Enabling invisible flash loading by default was definitely the right call, especially as ClickToFlash moves ever-more-mainstream. It’s confusing when a site seems broken and most users don’t discover the Safari > ClickToFlash > Load Invisible Flash for Frontmost Page menu item to “fix” it.
Most folks object to Flash because of its distraction, crashes and CPU load. But invisible Flash views aren’t visually distracting, and they don’t seem to suck up as much CPU as visible Flash views or crash as much.
But folks who read this blog are more technically savvy than the normal ClickToFlash user, and I recommend you join me in disabling automatic loading:
I recommend this for performance, security and privacy reasons (primarily Flash cookies, which I suppose I should write up as well).
I think ideally ClickToFlash should ship with invisible flash loading off by default and offer an asynchronous Growl-style notification system when a page is loaded that hosts an invisible Flash view.
However the UI for that is tricky, especially since WebKit is used in so many more applications than just Safari.
It’s much more straight-forward to offer such a notification system in a Chrome/Chromium Extension, since that browser offers an explicit API and UI for such async notifications. So I think such notifications will appear there first.
Currently we don’t post betas to the ClickToFlash appcast, and mostly I’d like to keep it that way.
But we obviously need a mechanism to get more folks on betas and keep them more up-to-date. My announcing via twitter isn’t scaling.
appcast.xml for golden releases,
appcast-beta.xml for beta releases.
appcast-beta.xml is a strict superset of
appcast.xml — it lists betas as well as golden releases.
Folks who download golden releases only get golden updates (technically: they follow the golden appcast).
Folks who download a beta release get beta and golden updates (technically: they follow the beta appcast).
Which appcast is followed depends on a hidden boolean user default:
useBetaAppcast. Nonexistent or false, the golden appcast is used. True, and the beta appcast is used.
useBetaAppcast is set to
true open loading ClickToFlash’s plugin when the version number contains a “b”.

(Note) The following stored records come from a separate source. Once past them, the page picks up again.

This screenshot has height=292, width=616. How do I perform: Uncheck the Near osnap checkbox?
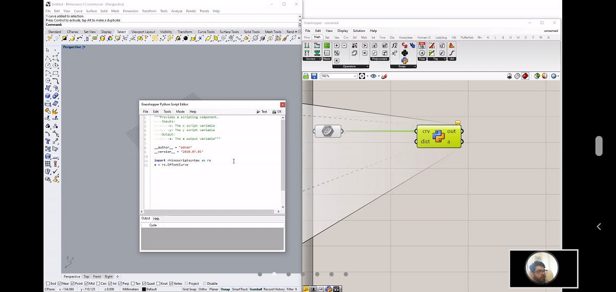60,284
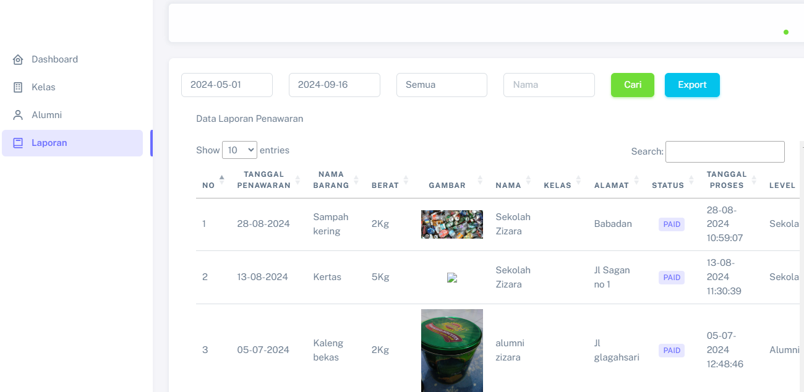Open the Semua filter dropdown
This screenshot has height=392, width=804.
click(x=442, y=85)
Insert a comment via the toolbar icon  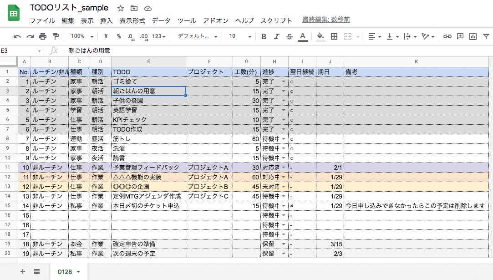pyautogui.click(x=461, y=36)
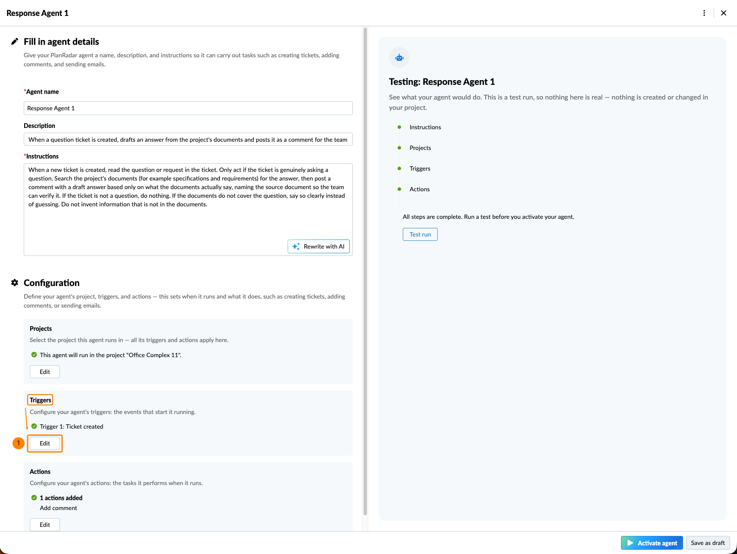
Task: Activate agent with the blue button
Action: click(x=652, y=543)
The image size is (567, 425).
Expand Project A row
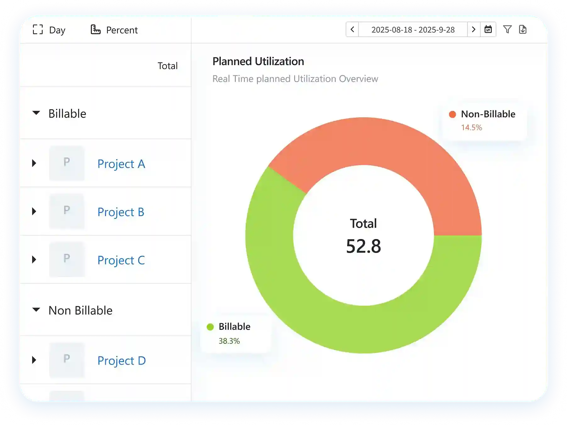[34, 163]
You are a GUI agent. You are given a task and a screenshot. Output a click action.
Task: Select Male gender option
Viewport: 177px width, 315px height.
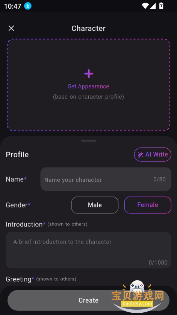tap(95, 205)
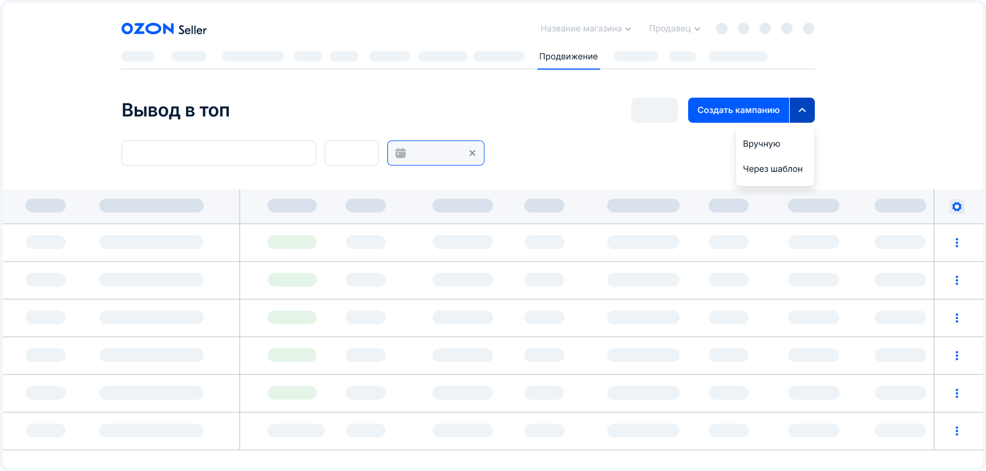
Task: Expand the Название магазина dropdown
Action: pyautogui.click(x=585, y=29)
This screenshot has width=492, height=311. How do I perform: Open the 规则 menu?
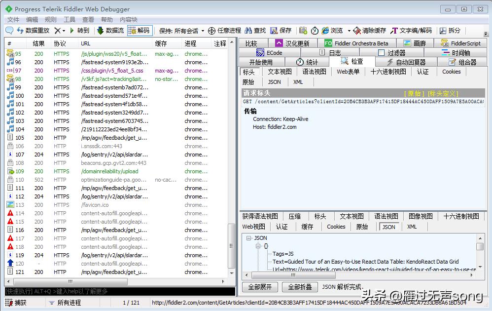point(50,19)
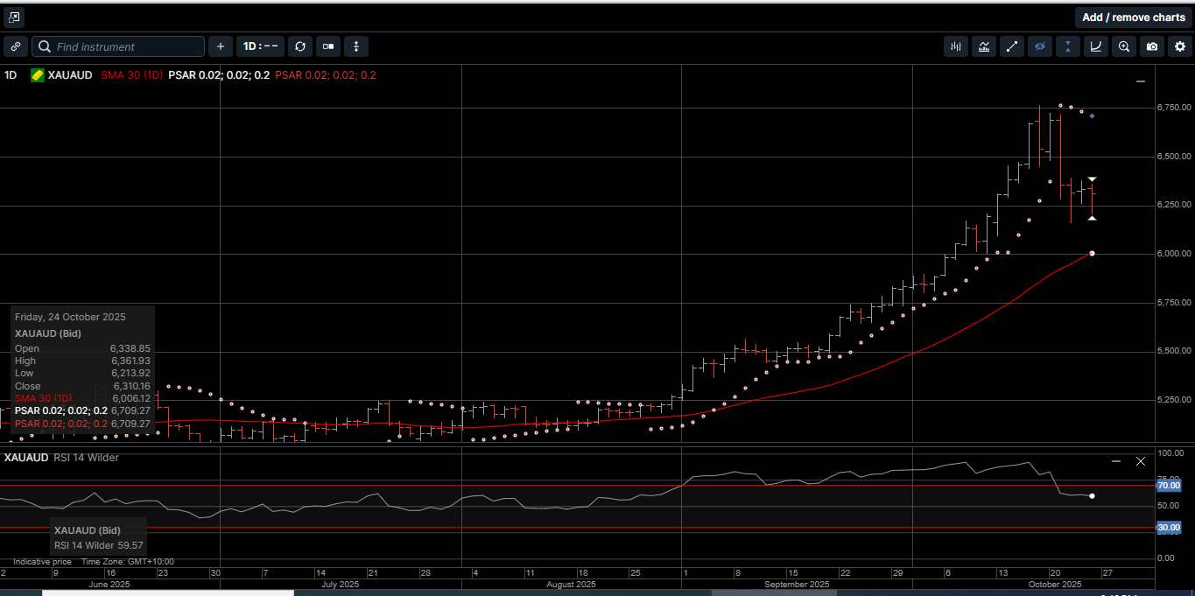Click the link charts chain icon

point(16,46)
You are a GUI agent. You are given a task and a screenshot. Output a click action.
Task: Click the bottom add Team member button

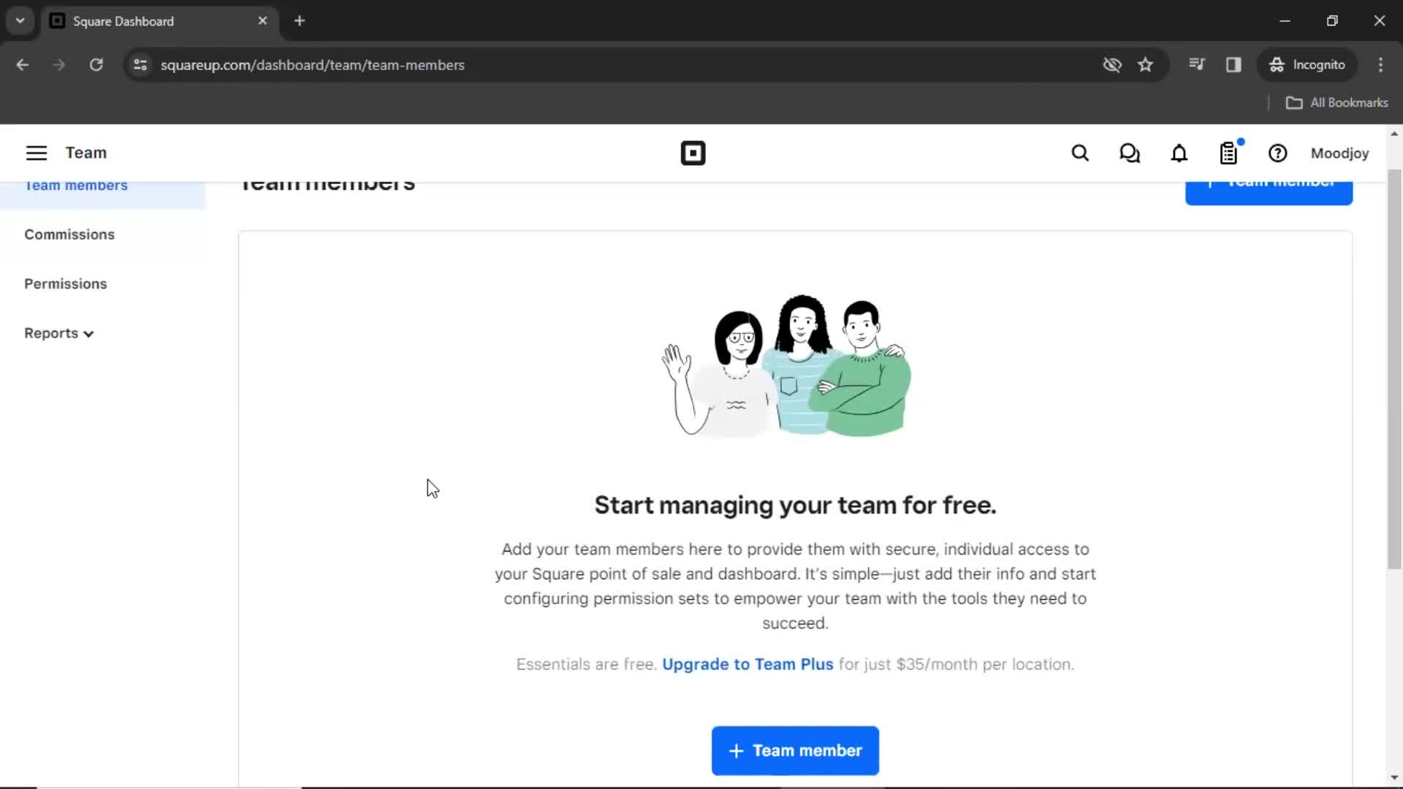[x=795, y=750]
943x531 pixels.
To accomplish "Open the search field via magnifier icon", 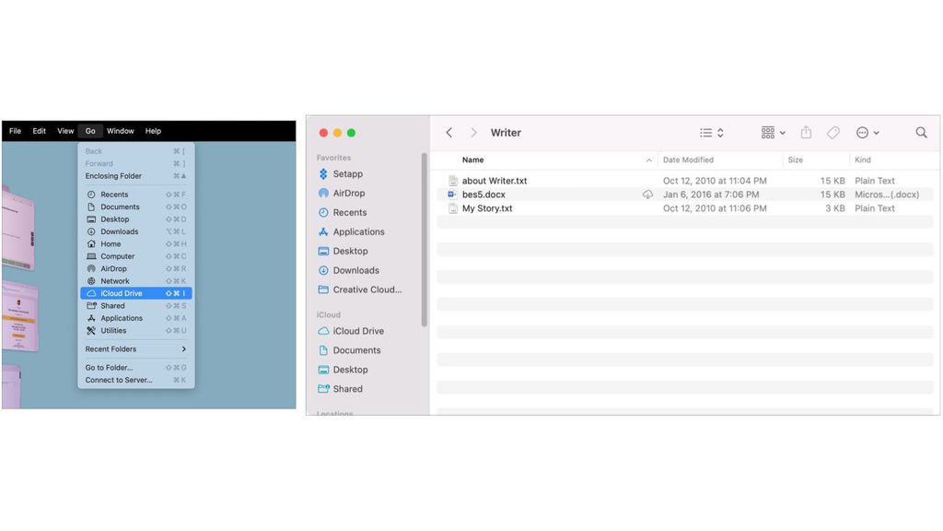I will [921, 132].
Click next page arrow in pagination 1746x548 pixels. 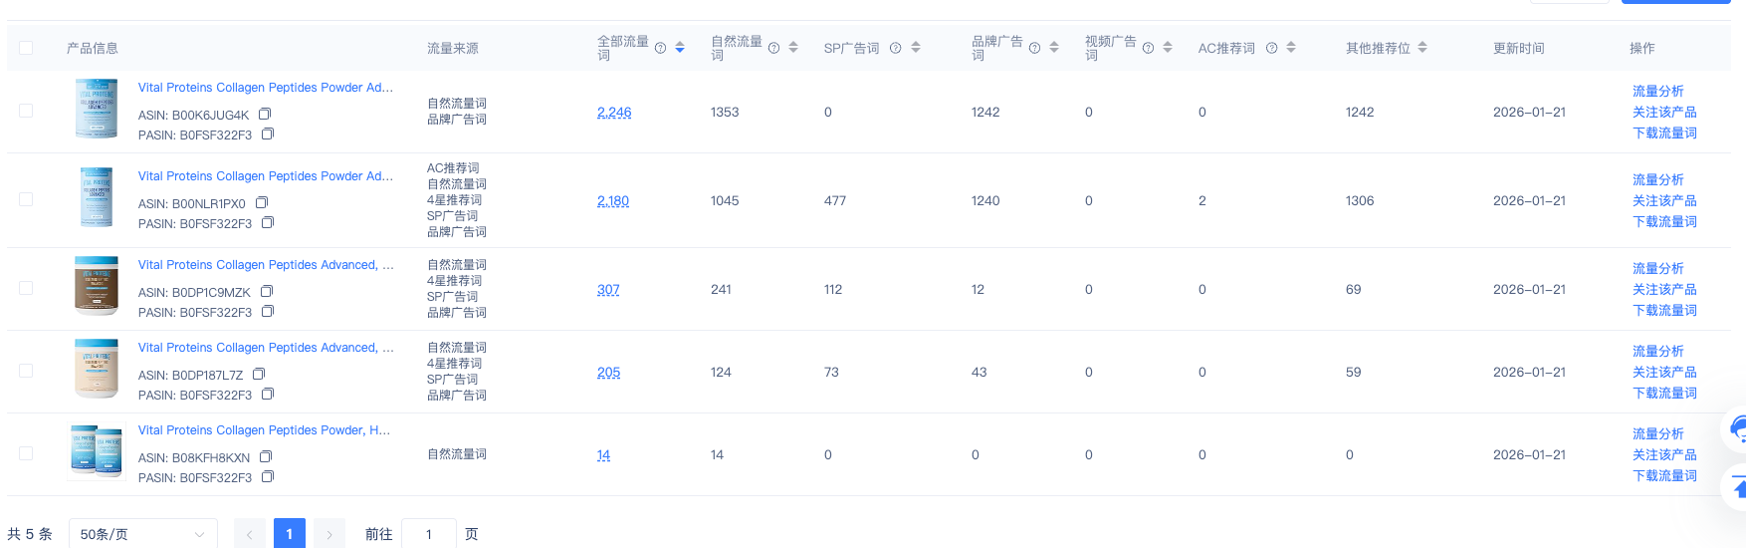coord(329,534)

Golden users only see golden releases. All beta-ness is hidden from them. I think this is our common case.
Folks who try betas, get beta updates as well as golden updates.
One downside is once a user tries a beta (even once), they’ll always get beta update notices from then on unless they issue an explicit
defaults write com.github.rentzsch.clicktoflash useBetaAppcast -bool false. Not ideal if the user just wants to try a beta once but then goes right back to only golden releases.
Instead of using a persistent user default (
useBetaAppcast), we could simply detect whether the current version is a beta and then offer beta updates.
The upside to this there’s no hidden user default that we have to explain and offer tech support for. The downside is once a user jumps to a golden version again, they lose future beta updates.
We could offer yet another visible preference setting in ClickToFlash’s Preferences window to explicitly control which appcast you follow, but we’re trying really hard to limit options in that window.
ClickToFlash is a WebKit plugin.
WebPlugIn plug-ins are new, based off a new Objective-C API.
Chrome/Mac currently supports the older Netscape
CFPlugIn-based API, but not
WebPlugIns. So it’s not just a matter of flipping an
Info.plist flag or recompiling ClickToFlash to support Chrome — it may need a re-write.
I haven’t really looked yet so see what work it would take — we may be able to create a plug-in API bridge of sorts that allows ClickToFlash to target both browsers simultaneously (though you’d probably need to separate binaries).
I talked to Chrome’s plugin API engineer at WWDC09, and she’s down with ClickToFlash and wants to help us light it up. Happiness.
Interestingly, I think this would also give us Firefox support.
Update: Now it doesn’t look like we’d get Firefox support for free. Don’t really care, since I hear good things about Flashblock.